I went to one panel yesterday: “Humanism and Humor: Funny Ladies Discuss”, with Margaret Downey as moderator and featuring comedian and author Julia Sweeney and comedian and activist Leighann Lord (she also co-hosted Star Talk with Neil deGrasse Tyson). I thought it might be a rather serious discussion of comedy and its implications for nonbelievers, but it turned out to be hilarious: both comedians cracked us up many times with spontaneous quips. I suppose I should have realized that, but what I realized only during the panel was that comedians have brains different from the rest of us. I, for one, couldn’t emit bon mot after bon mot, and on the spot. It’s a great talent. Julia told some stories about her SNL days, and added that she can’t watch Al Franken as a politician, because she knows what he’s really thinking when he’s speaking as a senator from Minnesota, and she cracks up when thinking of what’s going through Franken’s mind. He was, she said, the funniest person she ever met.
She was also asked what kind of sketch her most famous character, the androgynous Pat, would do in these days of the transgender bathroom fracas: she responded that it would probably be along the lines of people hanging around outside the bathrooms to see which one Pat entered. She also told some stories about SNL regular Victoria Jackson (a believer): one involved Jackson saying offstage that we really shouldn’t help poor people, because they’re going to heaven anyway and their miserable lives shouldn’t be prolonged, for that just delays their receiving their ultimate reward. According to Julia, she and Al Franken said, “You’re kidding, aren’t you, Victoria?”, and Jackson said, “No, I really mean it!”
Star Trek fans may know John De Lancie, an actor and director who is best known for playing the role of Q in the Star Trek series (I never saw it, but Q was apparently an omnipotent and nasty character—much like Donald Trump).

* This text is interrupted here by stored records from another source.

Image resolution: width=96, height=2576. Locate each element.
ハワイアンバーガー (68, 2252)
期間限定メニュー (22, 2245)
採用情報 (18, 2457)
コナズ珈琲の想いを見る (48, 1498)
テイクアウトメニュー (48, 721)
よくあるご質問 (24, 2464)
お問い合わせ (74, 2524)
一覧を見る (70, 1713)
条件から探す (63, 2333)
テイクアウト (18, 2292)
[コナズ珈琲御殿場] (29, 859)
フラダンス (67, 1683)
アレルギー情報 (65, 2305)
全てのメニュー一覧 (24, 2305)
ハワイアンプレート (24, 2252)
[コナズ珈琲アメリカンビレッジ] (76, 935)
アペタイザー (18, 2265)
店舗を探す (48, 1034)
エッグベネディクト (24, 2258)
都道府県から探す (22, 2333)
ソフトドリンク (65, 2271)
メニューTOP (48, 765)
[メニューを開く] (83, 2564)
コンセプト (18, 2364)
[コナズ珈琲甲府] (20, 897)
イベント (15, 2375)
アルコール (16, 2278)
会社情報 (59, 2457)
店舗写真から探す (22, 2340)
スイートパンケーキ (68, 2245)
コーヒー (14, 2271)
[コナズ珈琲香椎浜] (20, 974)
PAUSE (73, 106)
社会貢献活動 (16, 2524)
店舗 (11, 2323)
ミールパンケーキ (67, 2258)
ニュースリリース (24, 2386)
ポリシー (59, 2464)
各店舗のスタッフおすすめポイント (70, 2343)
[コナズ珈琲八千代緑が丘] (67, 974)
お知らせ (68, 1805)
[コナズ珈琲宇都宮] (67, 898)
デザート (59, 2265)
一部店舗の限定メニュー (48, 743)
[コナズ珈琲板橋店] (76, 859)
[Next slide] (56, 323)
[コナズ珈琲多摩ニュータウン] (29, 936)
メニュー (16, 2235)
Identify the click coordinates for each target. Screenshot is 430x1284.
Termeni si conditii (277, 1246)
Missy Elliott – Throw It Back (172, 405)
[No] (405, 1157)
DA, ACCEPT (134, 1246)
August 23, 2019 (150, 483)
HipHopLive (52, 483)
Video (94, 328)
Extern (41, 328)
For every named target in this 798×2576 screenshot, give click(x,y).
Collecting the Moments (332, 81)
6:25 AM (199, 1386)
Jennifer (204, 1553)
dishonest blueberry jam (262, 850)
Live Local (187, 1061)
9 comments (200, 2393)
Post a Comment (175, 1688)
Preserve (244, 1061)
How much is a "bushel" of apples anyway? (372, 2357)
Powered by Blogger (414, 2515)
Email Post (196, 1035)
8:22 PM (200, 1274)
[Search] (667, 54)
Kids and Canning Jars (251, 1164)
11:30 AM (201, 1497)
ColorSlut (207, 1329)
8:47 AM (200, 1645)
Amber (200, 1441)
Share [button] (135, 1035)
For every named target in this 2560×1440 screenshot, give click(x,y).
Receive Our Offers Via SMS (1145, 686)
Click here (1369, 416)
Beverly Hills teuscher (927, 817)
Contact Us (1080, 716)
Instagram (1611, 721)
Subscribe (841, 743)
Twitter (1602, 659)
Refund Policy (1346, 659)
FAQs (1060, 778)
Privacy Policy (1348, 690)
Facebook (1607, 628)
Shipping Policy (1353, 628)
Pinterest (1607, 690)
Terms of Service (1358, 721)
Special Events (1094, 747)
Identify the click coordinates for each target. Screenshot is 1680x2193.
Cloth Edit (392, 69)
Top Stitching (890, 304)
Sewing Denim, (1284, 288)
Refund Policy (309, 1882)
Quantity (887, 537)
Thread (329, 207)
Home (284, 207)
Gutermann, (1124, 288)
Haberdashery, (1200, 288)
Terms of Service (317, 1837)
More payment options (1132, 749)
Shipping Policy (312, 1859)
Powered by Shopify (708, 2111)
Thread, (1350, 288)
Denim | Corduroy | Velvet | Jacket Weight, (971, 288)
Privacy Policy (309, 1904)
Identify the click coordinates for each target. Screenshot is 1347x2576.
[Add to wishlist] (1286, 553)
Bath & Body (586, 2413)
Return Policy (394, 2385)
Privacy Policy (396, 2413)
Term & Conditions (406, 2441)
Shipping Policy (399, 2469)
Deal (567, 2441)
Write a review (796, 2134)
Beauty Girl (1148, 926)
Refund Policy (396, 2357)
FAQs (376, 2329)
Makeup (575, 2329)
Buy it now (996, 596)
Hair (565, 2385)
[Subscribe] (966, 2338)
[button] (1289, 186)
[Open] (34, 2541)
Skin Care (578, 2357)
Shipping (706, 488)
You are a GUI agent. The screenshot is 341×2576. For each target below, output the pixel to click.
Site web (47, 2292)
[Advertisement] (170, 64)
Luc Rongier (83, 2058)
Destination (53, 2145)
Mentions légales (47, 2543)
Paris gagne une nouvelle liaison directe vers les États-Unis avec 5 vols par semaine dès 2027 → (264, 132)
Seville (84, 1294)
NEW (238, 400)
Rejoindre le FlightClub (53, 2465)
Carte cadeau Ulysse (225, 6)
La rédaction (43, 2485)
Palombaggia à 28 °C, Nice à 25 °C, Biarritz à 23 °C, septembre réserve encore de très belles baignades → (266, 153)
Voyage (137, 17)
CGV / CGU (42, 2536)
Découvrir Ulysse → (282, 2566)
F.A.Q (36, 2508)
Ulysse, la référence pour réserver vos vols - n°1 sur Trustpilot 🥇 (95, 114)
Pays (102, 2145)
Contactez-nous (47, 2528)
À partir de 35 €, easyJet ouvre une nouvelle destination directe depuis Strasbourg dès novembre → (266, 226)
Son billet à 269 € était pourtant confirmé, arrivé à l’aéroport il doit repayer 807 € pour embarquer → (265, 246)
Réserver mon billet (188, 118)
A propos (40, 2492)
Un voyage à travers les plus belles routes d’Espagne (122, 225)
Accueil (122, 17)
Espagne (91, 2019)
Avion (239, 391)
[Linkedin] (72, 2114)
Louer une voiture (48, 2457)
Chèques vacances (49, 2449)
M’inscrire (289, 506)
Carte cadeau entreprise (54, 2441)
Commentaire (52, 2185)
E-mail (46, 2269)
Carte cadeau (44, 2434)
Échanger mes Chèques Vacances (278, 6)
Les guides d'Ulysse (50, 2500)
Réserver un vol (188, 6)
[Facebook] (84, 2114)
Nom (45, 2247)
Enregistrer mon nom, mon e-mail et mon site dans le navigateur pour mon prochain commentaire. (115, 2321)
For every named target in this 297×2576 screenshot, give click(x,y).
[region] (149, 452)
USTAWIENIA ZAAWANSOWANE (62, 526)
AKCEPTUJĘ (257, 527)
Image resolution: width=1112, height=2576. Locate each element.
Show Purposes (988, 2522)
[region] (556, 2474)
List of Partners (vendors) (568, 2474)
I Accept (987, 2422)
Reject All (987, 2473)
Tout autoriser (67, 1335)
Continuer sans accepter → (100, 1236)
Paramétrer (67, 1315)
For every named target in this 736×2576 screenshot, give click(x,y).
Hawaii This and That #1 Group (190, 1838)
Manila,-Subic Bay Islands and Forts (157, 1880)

De Lancie has done a lot of other work, including Shakespearian acting and playing the role of Clarence Darrow in a traveling play that (unlike Inherit the Wind), was based on the real Scopes Trial.
Accepting the Isaac Asimov award for Humanist Arts, De Lancie gave a really lovely talk (well emoted, since he’s an actor!) on how he became an atheist when only about 8 years old, how he was thought to be stupid because he couldn’t read till he was about ten, and how he found himself (and his ability to read) by being cast in a school production of Shakespeare. His speech will be on YouTube in about a month, as will all the others, so I won’t recount some of his anecdotes, including his meeting with another atheist (and previous Isaac Asimov awardee), Gene Rodenberry. He did say that his favorite Shakespeare plays were Henry IV, Parts 1 and 2.
Elizabeth Loftus got the Isaac Asimov award for Science, and gave a nice talk on her work on faulty memory and the fallacy of recovered memories. She also discussed the persecution she faced from social workers and psychologists opposed to her assertion that there is little evidence for long-term repression of traumatic memories, including those involving sexual abuse. She was, in fact, sued by a “recovered memory” patient for investigating her case and finding that the evidence for a recovered memory of abuse was bogus. At one point in the five-year lawsuit, which went to the California Supreme Court (she won, although the lawyers were the real winner!), Elizabeth said she spent hours trying to feel better by watching Lifetime T.V., which often has shows about beleaguered women who triumph over adversity. She said she was embarrassed to be a professional psychologist who found solace in such dreck, but that it worked. In the Q&A session afterwards, a guy got up and confessed that, he too, watched Lifetime T.V. and it was even worse, for he skipped the NFL playoffs to watch it.
I had my picture taken with Dr. Loftus afterwards; she’s a lovely person, and a very tough woman:
The banquet food continued to be good, with a nice piece of salmon over lentils for dinner:
. . . followed by a chocolate tart with whipped cream. (There was a salad an a nice bread basket beforehand.)
And, in my room, “hydrate” yourself: only $3.50 for a 16-ounce bottle of water. How dare they? Needless to say, I drank tap water.
I give my talk in about an hour, so it’s time to shower and put on the nice clothes.